Across Europe the market for debt advisory has opened up, experts agreed, as the banks have tended to focus on their existing clients and on core assets.
“The banks are open, but only for financing really core assets, so a lot of alternatives have come up,” said Daan Reekers, CCO, Adelaer Group. “Whether it’s mezzanine, equity or even senior debt there are other parties in the market to finance real estate. In the Netherlands in particular the banks cannot compete, there is a huge demand for mezzanine and it’s a very exciting time.”
Adelaer is the largest independent advisory firm for real estate financing in the Netherlands and it works closely with German institutions.
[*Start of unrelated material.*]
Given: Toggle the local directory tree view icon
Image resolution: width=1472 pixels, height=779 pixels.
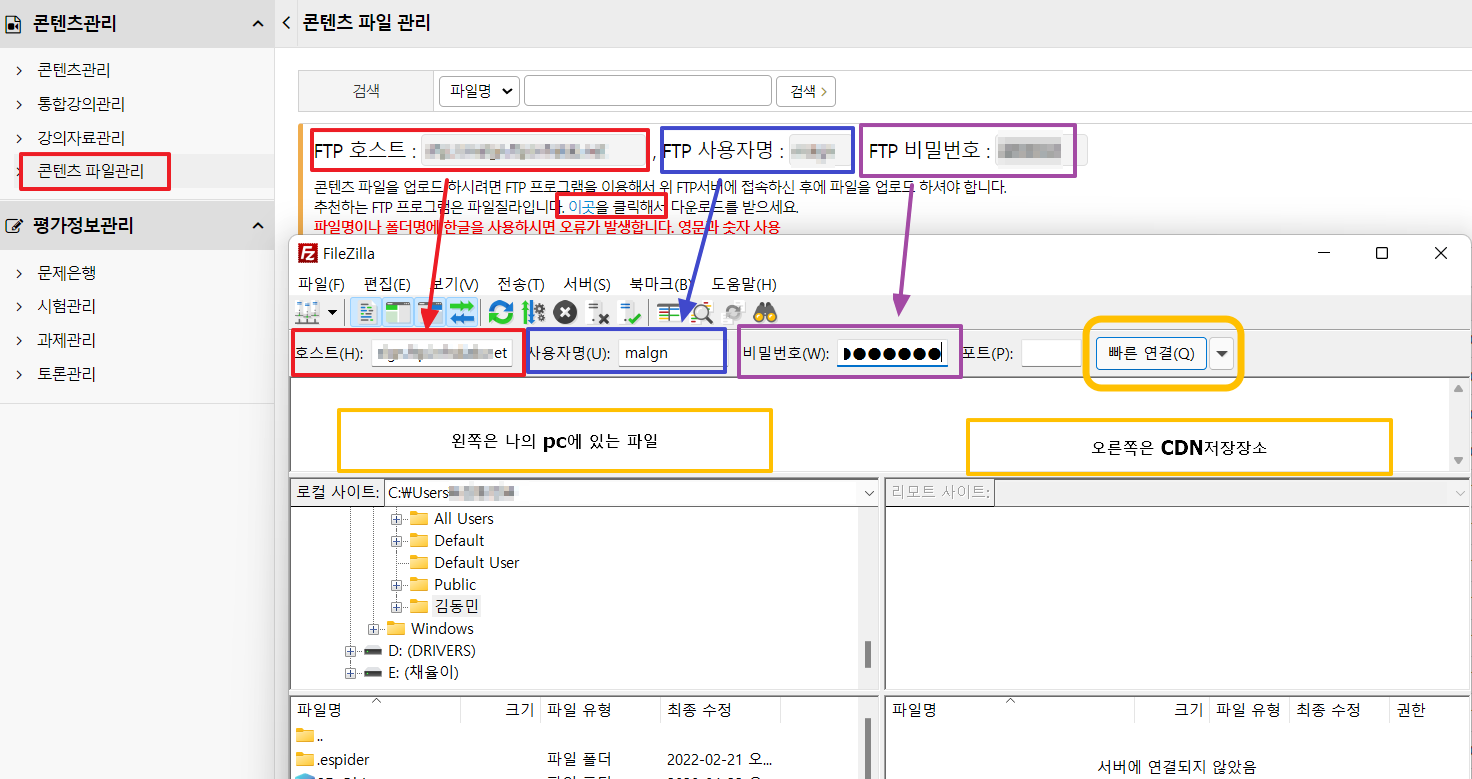Looking at the screenshot, I should [398, 313].
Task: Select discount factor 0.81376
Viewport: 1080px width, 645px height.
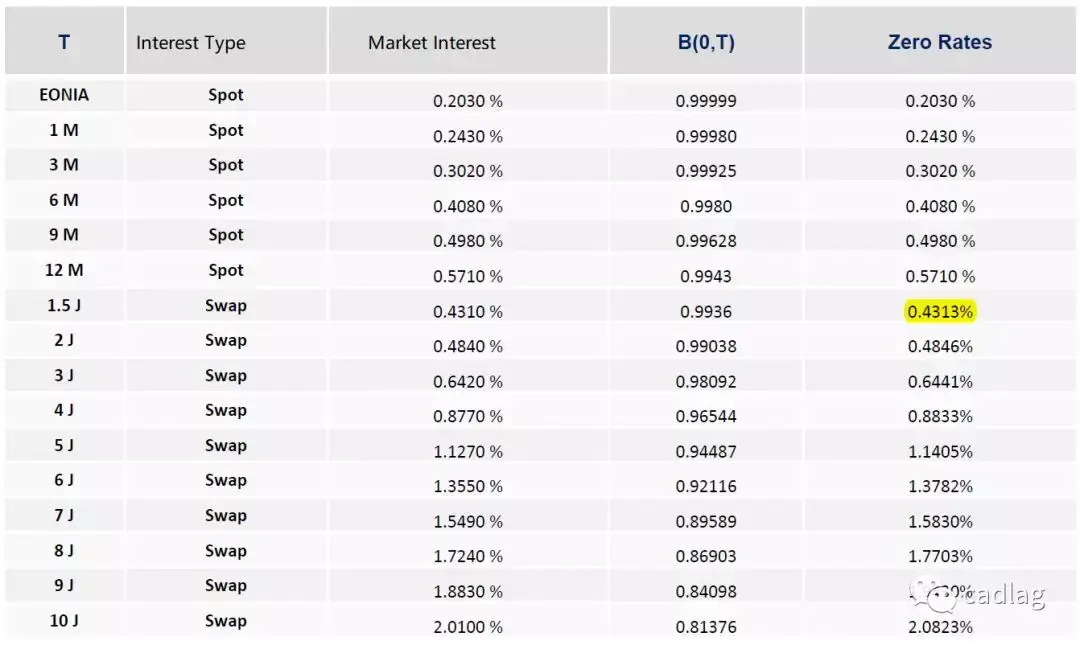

Other European countries, including Germany, have seen a similar increase in demand for alternative sources of funding.
Demand for mezzanine and senior finance is high
“What we see is that the demand for mezzanine financing, but also for senior, is very high,” said Martin Bassermann, chairman of the board, Helvetic Financial Services. “In the real estate market there is a lot of demand for housing but also for offices and logistics and the entire banking landscape cannot possibly cover the demand for debt.”
HFC’s mezzanine funds mainly finance developments at an early stage, covering a three to four year period, so they have not been affected by the pandemic-related crisis. Quite the opposite, he said: “The last 12 months have been very positive for our business and we have an extraordinary pipeline of new products.”
Private debt is already well-established as a source of capital, but its position is likely to strengthen further in the next three years. “I spoke to a very large German developer last week and he told me he no longer needs a bank,” said Bassermann.
The market took a pause in 2020, when both investors and lenders had to take a step back, but experts agree that this year activity has returned and sentiment in the market has become more and more positive.
“Before Covid, core lenders like insurance companies or local banks were willing to finance 65% or even 70% LTV loans. But now, in the current landscape, they have decreased their leverage or require amortisation schedules earlier in the process,” said Duco Mook, head of treasury & debt financing EMEA, CBRE Investment Management. “This has opened up an opportunity for alternative debt providers in the 55-85% LTV range or even higher.”